**What you are asked to do**
Take the line containing "You are a computer-use agent. The" and each line after it through the end of the data below, and return them exactly, minus any pictures.

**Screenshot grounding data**
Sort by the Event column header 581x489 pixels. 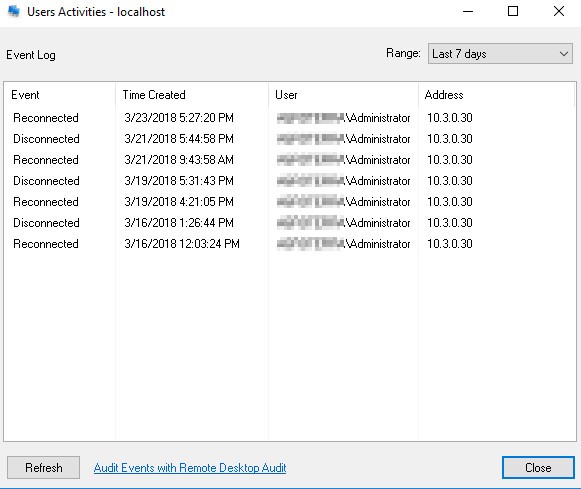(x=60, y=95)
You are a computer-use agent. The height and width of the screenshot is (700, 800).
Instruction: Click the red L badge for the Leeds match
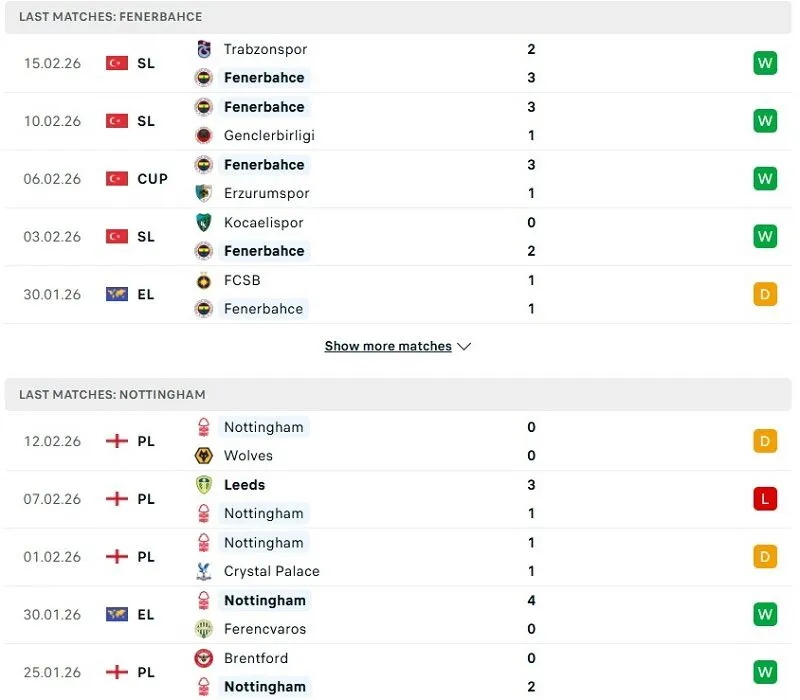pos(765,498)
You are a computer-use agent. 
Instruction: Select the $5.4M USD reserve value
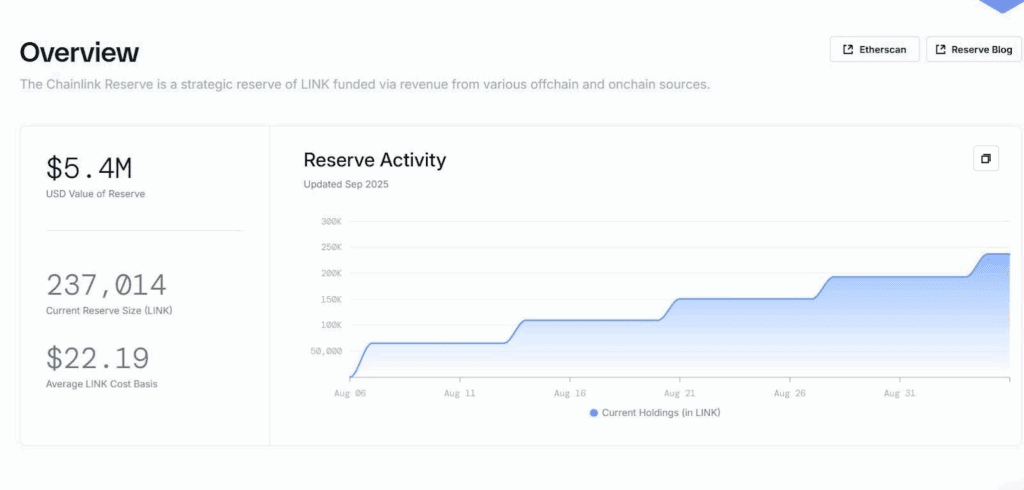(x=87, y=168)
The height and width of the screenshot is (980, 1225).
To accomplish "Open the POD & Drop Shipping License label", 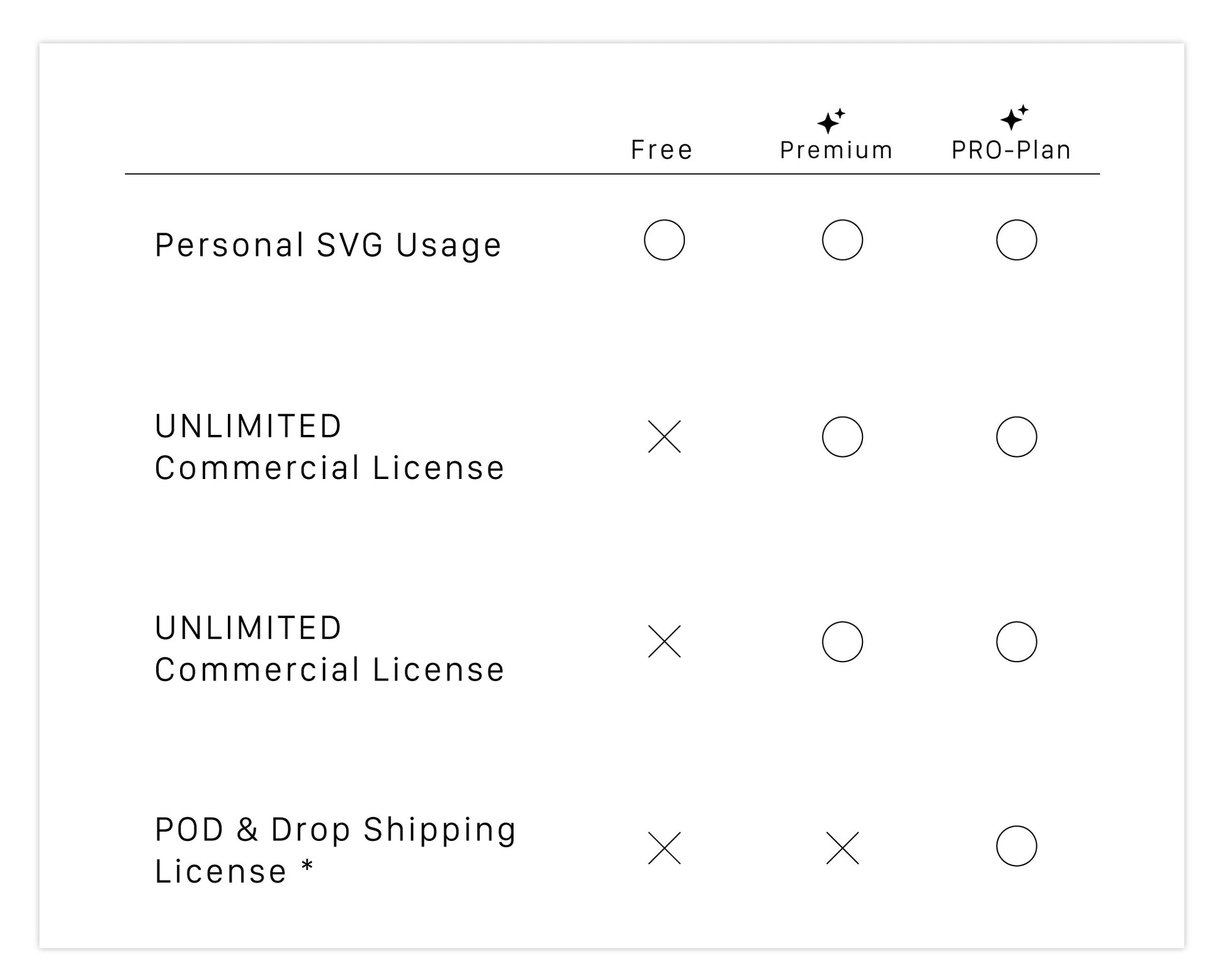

**Result of this exercise**
You are a computer-use agent. The height and width of the screenshot is (700, 800).
Instruction: Click the red L badge for the Leeds match
pos(765,498)
You are a computer-use agent. 
Instruction: Select the $5.4M USD reserve value
(x=87, y=168)
The height and width of the screenshot is (980, 1225).
To accomplish "Open the POD & Drop Shipping License label", 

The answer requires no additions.